Why is this? Seems like an odd bug somewhere. I am a Haskell novice, but
I looked at the code for Text.Regex.Base and for the TDFA and PCRE
backends and there's nothing in there to suggest this kind of
behavior--it should work with Either String.

The attached code snippet demonstrates the problem. I'm on GHC 7.0.3
(though I also got the problem with 6.12.3) and regex-base-0.93.2 and
regex-tdfa-1.1.8 and regex-pcre-0.94.2. Thanks very much for any tips or
ideas. --Omari

RegexTest.hs

Daniel Fischer

unread,
Dec 29, 2011, 7:24:02 PM12/29/11
to haskel...@haskell.org
On Thursday 29 December 2011, 23:52:46, Omari Norman wrote:
> Hi folks,
>
> I'm using Text.Regex.Base with the TDFA and PCRE backends. I want to
> compile regular expressions first and make sure the patterns were
> actually valid, so I used makeRegexOptsM, which indicates a bad regular
> expression by calling fail. That allows you to use makeRegexOptsM with
> Maybe or with (Either String) (assuming that Either String is an
> instance of Monad, which of course is defined in Control.Monad.Error.)
>
> Doing this with Maybe Regex works like it should--bad pattern gives you
> a Nothing. But if you want to see the error message by using Either
> String, an exception gets thrown with the bad pattern, rather than
> getting a Left String.
>
> Why is this?

The cause is that a pattern-match failure in a do-block or equivalent
causes the Monad's 'fail' method to be invoked.

For Maybe, we have

fail _ = Nothing

For Either, there used to be

instance Error e => Monad (Either e) where
...
fail s = Left (strMsg s)

in mtl's Control.Monad.error, and all was fine if one used the regex
functions with e.g. (Either String) as the Monad.

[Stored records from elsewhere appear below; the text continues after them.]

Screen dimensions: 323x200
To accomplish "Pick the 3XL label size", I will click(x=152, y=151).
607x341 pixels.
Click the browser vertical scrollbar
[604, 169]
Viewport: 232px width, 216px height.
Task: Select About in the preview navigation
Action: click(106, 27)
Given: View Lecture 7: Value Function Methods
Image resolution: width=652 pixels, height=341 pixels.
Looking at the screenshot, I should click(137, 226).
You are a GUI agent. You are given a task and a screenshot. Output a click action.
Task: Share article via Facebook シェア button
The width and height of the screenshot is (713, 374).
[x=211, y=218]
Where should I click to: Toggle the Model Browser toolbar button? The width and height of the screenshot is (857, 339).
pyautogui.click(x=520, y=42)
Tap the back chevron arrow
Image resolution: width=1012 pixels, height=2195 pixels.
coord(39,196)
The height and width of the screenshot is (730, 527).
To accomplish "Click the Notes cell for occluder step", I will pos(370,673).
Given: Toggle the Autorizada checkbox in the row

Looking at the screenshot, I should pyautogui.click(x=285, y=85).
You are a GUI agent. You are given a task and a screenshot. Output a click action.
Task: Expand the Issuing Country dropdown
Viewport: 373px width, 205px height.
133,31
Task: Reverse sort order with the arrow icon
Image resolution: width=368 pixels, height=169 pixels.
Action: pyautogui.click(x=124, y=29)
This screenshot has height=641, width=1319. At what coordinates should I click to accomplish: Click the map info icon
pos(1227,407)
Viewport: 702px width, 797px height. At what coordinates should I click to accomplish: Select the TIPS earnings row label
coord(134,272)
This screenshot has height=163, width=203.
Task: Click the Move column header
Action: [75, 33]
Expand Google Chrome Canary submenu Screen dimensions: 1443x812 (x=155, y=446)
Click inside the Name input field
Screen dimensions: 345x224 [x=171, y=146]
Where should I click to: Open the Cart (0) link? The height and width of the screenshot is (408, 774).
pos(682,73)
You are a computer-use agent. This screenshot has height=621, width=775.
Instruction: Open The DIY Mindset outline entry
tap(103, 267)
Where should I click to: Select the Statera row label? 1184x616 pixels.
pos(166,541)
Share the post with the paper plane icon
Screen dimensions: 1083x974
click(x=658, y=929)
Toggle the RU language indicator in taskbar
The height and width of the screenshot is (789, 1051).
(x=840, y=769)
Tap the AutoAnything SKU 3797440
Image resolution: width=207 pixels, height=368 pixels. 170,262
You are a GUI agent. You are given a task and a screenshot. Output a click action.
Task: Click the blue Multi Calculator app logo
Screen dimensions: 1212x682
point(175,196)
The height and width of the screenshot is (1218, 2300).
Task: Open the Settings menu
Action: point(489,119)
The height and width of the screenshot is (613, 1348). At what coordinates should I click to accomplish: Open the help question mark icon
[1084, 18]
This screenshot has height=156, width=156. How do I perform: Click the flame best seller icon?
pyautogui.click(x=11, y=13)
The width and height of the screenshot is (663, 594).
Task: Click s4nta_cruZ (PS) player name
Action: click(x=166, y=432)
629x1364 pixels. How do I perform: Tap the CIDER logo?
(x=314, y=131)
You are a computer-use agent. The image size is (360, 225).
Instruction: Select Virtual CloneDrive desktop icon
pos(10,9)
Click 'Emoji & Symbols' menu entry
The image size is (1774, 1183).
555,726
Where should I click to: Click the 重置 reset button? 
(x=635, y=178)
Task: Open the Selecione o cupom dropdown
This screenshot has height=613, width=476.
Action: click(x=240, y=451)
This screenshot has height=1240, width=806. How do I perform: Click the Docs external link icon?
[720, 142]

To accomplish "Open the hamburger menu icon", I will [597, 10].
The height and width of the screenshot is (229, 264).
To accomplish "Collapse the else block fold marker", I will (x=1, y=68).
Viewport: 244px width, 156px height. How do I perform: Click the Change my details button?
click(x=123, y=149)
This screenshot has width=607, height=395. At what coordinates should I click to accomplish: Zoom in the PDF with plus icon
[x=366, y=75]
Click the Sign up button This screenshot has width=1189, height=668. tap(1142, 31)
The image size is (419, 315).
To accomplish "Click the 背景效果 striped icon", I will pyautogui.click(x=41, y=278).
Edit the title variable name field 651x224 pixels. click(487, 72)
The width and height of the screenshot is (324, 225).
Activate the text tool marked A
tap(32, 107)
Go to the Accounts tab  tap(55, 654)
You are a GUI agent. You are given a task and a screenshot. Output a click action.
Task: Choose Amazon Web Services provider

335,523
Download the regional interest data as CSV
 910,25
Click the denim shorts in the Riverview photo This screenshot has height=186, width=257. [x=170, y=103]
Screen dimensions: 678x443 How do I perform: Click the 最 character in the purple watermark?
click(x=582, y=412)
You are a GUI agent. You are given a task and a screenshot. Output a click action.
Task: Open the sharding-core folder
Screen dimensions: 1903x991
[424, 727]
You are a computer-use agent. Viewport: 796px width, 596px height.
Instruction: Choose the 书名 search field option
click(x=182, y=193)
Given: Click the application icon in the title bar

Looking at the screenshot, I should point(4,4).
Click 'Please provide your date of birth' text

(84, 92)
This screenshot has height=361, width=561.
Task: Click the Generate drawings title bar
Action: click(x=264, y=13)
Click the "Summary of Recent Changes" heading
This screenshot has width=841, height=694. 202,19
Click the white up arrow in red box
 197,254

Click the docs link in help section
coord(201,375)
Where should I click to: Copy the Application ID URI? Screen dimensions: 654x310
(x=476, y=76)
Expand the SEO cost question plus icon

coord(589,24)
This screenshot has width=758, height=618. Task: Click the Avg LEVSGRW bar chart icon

Recently, however, it was decided to have

instance Monad (Either e) where
...
fail s = error s -- not explicitly, but by Monad's default method

in Control.Monad.Instances. So now, if you have a pattern-match failure
using (Either String), you don't get a nice 'Left message' but an error.

So why was it decided to have that change?

'fail' doesn't properly belong in the Monad class, it was added for the
purpose of dealing with pattern-match failures, but most monads can't do
anything better than abort with an error in such cases.
'fail' is widely considered a wart.

On the other hand, the restriction to Either's first parameter to belong to
the Error class is artificial, mathematically, (Either e) is a Monad for
every type e. And (Either e) has use-cases as a Monad for types which
aren't Error members.

So the general consensus was that it was better to get rid of the arbitrary
(Error e) restriction.

Now, what can you do to get the equivalent of the old (Either String)?

Use 'ErrorT String Identity'.

It's a bit more cumbersome to get at the result,

foo = runidentity . runErrorT $ bar

but it's clean.

> Seems like an odd bug somewhere.

A change in behaviour that was accepted as the price of fixing what was
widely considered a mistake.

> I am a Haskell novice, but
> I looked at the code for Text.Regex.Base and for the TDFA and PCRE
> backends and there's nothing in there to suggest this kind of
> behavior--it should work with Either String.

It used to.

>
> The attached code snippet demonstrates the problem. I'm on GHC 7.0.3
> (though I also got the problem with 6.12.3) and regex-base-0.93.2 and
> regex-tdfa-1.1.8 and regex-pcre-0.94.2. Thanks very much for any tips or
> ideas. --Omari


_______________________________________________
Haskell-Cafe mailing list
Haskel...@haskell.org
http://www.haskell.org/mailman/listinfo/haskell-cafe

Chris Wong

unread,
Dec 29, 2011, 11:20:18 PM12/29/11
to Daniel Fischer, haskel...@haskell.org
On Fri, Dec 30, 2011 at 1:24 PM, Daniel Fischer
<daniel.i...@googlemail.com> wrote:
> On Thursday 29 December 2011, 23:52:46, Omari Norman wrote:
>> [...]

>
> 'fail' doesn't properly belong in the Monad class, it was added for the
> purpose of dealing with pattern-match failures, but most monads can't do
> anything better than abort with an error in such cases.
> 'fail' is widely considered a wart.

I thought I'd add my own reason why I don't like fail.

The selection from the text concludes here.